Pero el Estado es, también, junto con su estructura constitucional normativa y coherente, un conjunto de personas de carne y hueso, falibles y pasibles de pasiones, maldad y corrupción. De allí que en las democracias liberales primen los derechos anteriores de la persona humana, entre los cuales, además de a la vida y la libertad, la modernidad, tras la II Guerra Mundial, los ha ampliado al conjunto inscrito en la Declaración Universal de los Derechos Humanos. Una carta que se hizo indispensable a raíz de la emergencia de grupos políticos que transformaron los Estados en un fin y poder en sí mismo, al hacerlos equivalentes a encarnaciones de “Patria” o “Clase”, con destinos manifiestos superiores a los de la persona y, por lo tanto, a sus libertades individuales.

Tal tipo de Estado tiene su origen, infaustamente, en la necesidad. Su emergencia es tributaria no solo del ejemplo proveniente del tipo de organización coactiva instalada por las monarquías absolutas, sino también de sus crisis económicas, sociales y políticas. El advenimiento de la revolución industrial y del capitalismo sacudió tanto a esas monarquías como a las primeras repúblicas en los siglos XIX y XX e impulsó, frente a desigualdades insostenibles, a las antiguas y nuevas elites, a prolongar el tipo de Estado que recaudaba y redistribuía a voluntad de sus conductores, riquezas acumuladas producto de impuestos, la explotación de las colonias y/o interminables guerras de rapiña inter-imperiales. Se buscaba de esa manera morigerar los efectos de la baja producción artesanal de escasa tecnología; agrícola, por la falta de mano de obra producto de conflictos que requerían de millones de soldados y, finalmente, de la paulatina pérdida de los ingresos que provenían de colonias que comenzaban a independizarse.

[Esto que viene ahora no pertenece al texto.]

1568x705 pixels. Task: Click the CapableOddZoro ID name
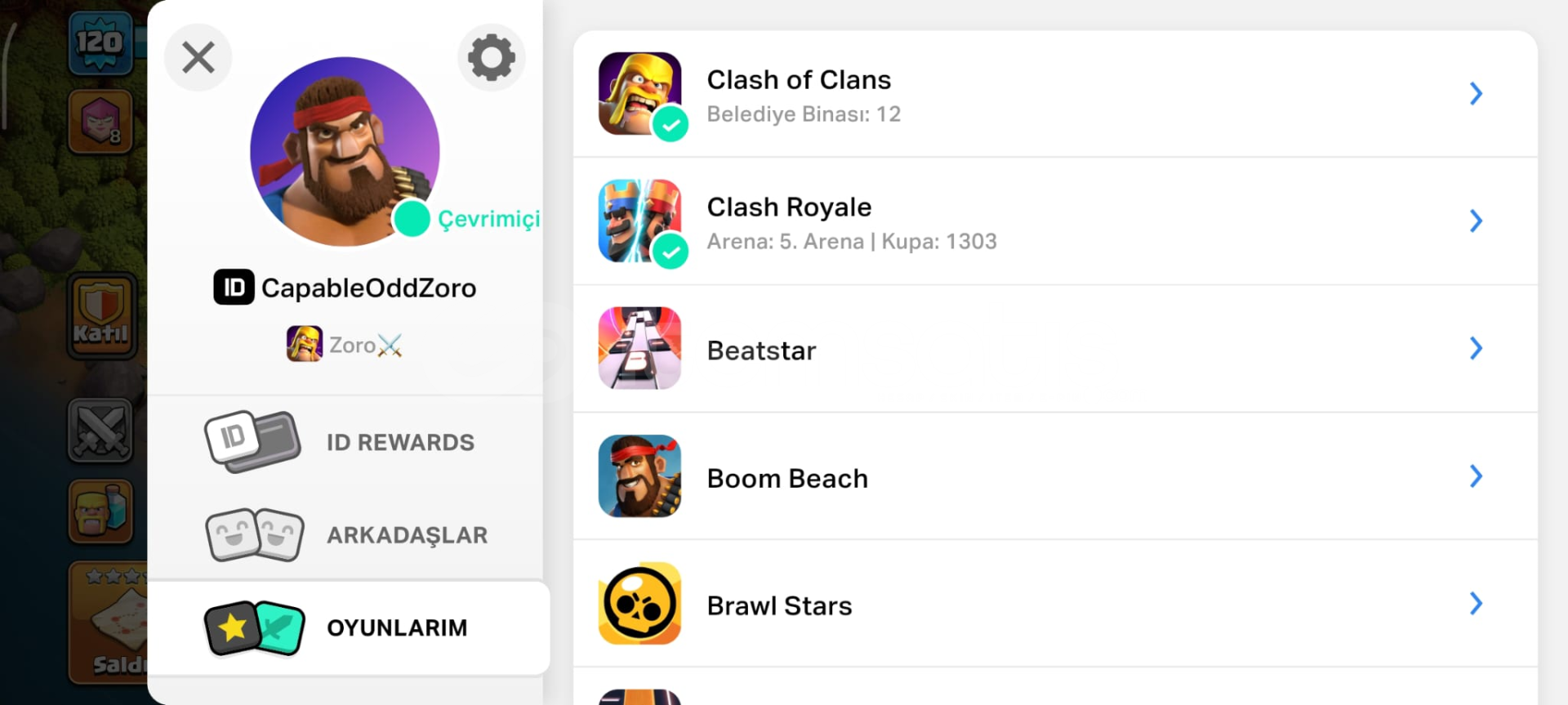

Las sucesivas crisis inspiraron, pues, un resurgimiento de estados verticales y totalitarios en los comienzos del siglo XX expresados en las experiencias nacional-socialista y fascista, así como socialista-comunista, en las que las libertades individuales fueron subsumidas en una lógica pervertida de “bien común”. En efecto, el colectivismo se alzó como derecho superior al de las personas, poniéndolas a aquellas en un nivel inferior al del interés de raza o clase, y, por consiguiente, al Estado, su instrumento, como sabio y justo rector de la vida de sus súbditos.

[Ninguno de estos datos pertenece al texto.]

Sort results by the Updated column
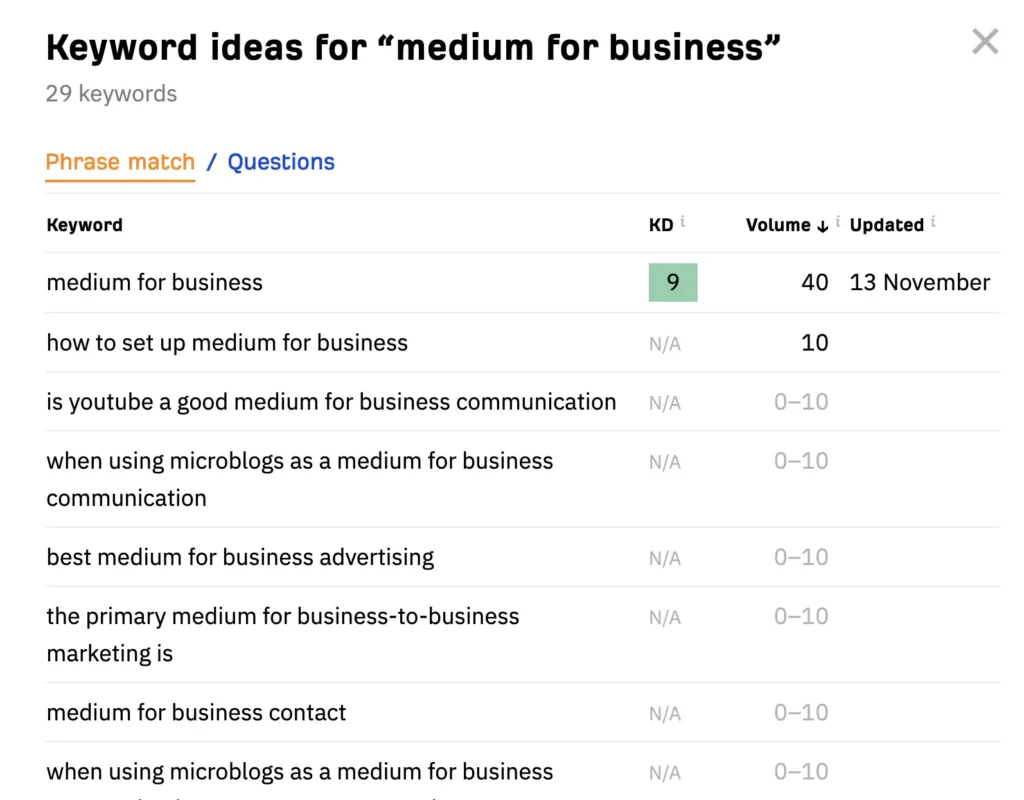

Rupturada así la lógica de la libertad personal como fundamento originario de la razón, no solo se perdió esa libertad indispensable para el crecimiento espiritual y material de cada quien, sino que hasta el derecho a la propia vida quedó subyugado al superior interés estatal patriótico o de clase, sobreviviendo solo la razón de Estado, conducido, por cierto, por la voluntad de la elite política respectiva entronizada en aquel.

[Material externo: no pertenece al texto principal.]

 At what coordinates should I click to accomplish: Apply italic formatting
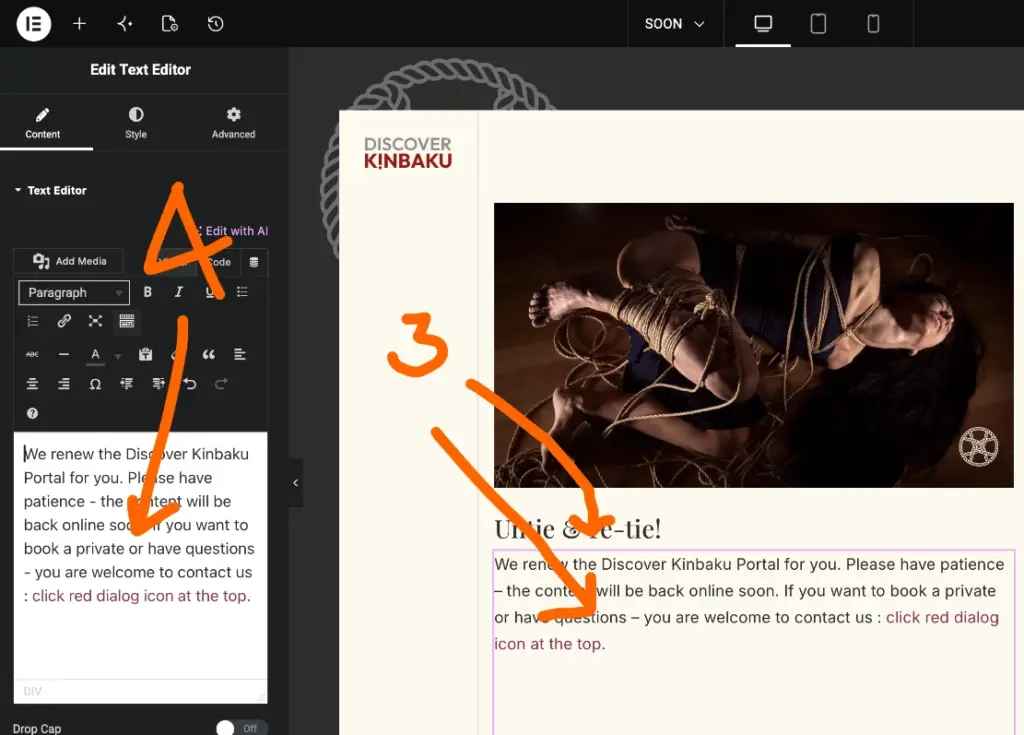pyautogui.click(x=179, y=292)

Por el contrario, republicas nacientes, más radicalmente democráticas y libertarias, cuyos habitantes huían de esas monarquías verticales y totalizantes en decadencia transicional para progresar o profesar sus creencia sin prohibiciones arbitrarias, cultivaron modos de vida que desconfiaban del excesivo poder estatal. Le dejaron a este y sus elites tareas acotadas y otorgaron a su sociedad civil entornos de libertad, propiedad y una estricta ética del compromisos, así como amplios espacios para trabajar, emprender e intercambiar, pagando impuestos razonables y dejando que la actividad ciudadana y la auto organización democrática de sus comunidades desplegaran toda su iniciativa. Esa sociedad civil, pudo así experimentar lo posible y haciendo todo aquello que no estuviera prohibido por sus normas, prosperó económicamente, generando un tipo de ciudadano que espera poco o nada de la autoridad estatal, forzándose a forjar su propio destino.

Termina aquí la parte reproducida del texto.